◆ **AIM OF THE EXERCISE**
From the records below, find each line with the string "breadcrumb" and copy it.

*** Opening TASK DATA ***

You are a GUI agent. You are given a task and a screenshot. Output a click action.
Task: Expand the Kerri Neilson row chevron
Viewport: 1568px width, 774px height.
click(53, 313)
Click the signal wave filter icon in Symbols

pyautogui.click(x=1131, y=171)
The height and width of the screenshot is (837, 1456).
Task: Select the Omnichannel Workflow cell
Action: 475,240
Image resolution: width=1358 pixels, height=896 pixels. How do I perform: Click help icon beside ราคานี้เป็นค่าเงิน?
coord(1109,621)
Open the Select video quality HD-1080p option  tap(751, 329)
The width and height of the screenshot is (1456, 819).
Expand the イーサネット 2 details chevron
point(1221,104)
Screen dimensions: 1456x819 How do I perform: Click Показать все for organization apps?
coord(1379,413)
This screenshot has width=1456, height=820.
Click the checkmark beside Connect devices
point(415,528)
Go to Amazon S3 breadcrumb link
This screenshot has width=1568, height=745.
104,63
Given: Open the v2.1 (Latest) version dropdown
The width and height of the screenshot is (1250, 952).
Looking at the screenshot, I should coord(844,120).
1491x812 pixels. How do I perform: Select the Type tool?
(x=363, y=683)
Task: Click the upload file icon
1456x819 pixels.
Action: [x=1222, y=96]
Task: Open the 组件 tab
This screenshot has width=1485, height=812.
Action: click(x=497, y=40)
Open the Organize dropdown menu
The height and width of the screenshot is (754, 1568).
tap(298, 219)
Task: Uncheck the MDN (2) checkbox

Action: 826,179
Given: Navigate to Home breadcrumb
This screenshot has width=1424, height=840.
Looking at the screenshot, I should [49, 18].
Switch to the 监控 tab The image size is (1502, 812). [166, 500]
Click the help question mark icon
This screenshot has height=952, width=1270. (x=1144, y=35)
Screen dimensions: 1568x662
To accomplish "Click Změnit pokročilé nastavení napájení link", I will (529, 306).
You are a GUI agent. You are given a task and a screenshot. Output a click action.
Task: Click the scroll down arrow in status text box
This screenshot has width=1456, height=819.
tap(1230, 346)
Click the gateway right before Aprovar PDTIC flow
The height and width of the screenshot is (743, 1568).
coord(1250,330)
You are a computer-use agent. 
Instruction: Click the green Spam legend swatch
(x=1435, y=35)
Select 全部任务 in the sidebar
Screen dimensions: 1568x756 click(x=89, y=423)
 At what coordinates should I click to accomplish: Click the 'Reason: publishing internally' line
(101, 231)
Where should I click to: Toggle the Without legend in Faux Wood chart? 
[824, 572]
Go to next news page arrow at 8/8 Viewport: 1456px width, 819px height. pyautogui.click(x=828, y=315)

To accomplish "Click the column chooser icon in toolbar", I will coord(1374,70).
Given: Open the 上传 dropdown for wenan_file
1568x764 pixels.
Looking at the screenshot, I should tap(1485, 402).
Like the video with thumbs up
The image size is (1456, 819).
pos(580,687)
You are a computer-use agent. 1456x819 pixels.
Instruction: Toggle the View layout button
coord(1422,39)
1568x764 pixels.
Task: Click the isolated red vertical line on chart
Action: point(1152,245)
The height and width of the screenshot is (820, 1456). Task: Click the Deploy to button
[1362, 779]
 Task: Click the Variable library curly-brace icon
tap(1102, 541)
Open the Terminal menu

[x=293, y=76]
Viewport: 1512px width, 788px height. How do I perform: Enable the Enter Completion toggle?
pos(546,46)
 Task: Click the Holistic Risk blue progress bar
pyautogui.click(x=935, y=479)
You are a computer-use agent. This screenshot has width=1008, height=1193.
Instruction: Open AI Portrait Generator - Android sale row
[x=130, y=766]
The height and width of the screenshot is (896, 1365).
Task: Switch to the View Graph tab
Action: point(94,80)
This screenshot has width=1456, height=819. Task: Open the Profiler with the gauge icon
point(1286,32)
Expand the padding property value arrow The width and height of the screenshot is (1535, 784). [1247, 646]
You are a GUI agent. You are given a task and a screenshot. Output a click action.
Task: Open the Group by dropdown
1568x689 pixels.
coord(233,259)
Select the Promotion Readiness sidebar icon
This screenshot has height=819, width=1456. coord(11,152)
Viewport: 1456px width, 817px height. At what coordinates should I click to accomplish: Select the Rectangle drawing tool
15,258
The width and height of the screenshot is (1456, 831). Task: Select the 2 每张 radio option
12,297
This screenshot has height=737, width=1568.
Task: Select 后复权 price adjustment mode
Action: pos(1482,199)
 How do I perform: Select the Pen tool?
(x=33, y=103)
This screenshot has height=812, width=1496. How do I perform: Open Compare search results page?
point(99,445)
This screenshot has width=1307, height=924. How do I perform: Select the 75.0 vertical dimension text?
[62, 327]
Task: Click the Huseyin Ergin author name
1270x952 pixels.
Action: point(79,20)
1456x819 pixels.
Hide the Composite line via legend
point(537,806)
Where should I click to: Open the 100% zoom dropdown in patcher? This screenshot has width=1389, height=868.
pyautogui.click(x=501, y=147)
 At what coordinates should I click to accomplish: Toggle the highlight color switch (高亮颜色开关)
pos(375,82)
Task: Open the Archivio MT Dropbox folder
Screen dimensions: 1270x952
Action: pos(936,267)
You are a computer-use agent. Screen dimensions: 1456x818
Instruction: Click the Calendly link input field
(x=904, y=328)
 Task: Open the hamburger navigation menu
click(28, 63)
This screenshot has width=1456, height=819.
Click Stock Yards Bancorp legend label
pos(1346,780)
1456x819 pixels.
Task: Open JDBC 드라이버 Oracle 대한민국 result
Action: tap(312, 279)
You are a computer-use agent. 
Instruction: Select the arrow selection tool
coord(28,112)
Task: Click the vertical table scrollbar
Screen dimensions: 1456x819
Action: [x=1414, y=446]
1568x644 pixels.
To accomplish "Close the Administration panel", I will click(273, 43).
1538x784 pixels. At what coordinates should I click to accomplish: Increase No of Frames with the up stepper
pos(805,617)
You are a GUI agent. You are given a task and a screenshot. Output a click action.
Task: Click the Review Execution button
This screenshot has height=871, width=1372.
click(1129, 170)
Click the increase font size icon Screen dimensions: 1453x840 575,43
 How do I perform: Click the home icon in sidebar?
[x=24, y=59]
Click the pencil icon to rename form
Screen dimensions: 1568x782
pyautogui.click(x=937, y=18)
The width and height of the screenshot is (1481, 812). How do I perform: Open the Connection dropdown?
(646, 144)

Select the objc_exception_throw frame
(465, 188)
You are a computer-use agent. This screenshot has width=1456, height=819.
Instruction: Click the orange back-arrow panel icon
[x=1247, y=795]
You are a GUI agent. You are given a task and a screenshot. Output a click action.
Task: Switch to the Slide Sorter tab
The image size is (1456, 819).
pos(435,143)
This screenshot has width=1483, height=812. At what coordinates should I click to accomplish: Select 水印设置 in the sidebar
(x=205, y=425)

*** Closing TASK DATA ***

◆ **ANSWER TO THIS EXERCISE**
Go to Amazon S3 breadcrumb link
Given: Navigate to Home breadcrumb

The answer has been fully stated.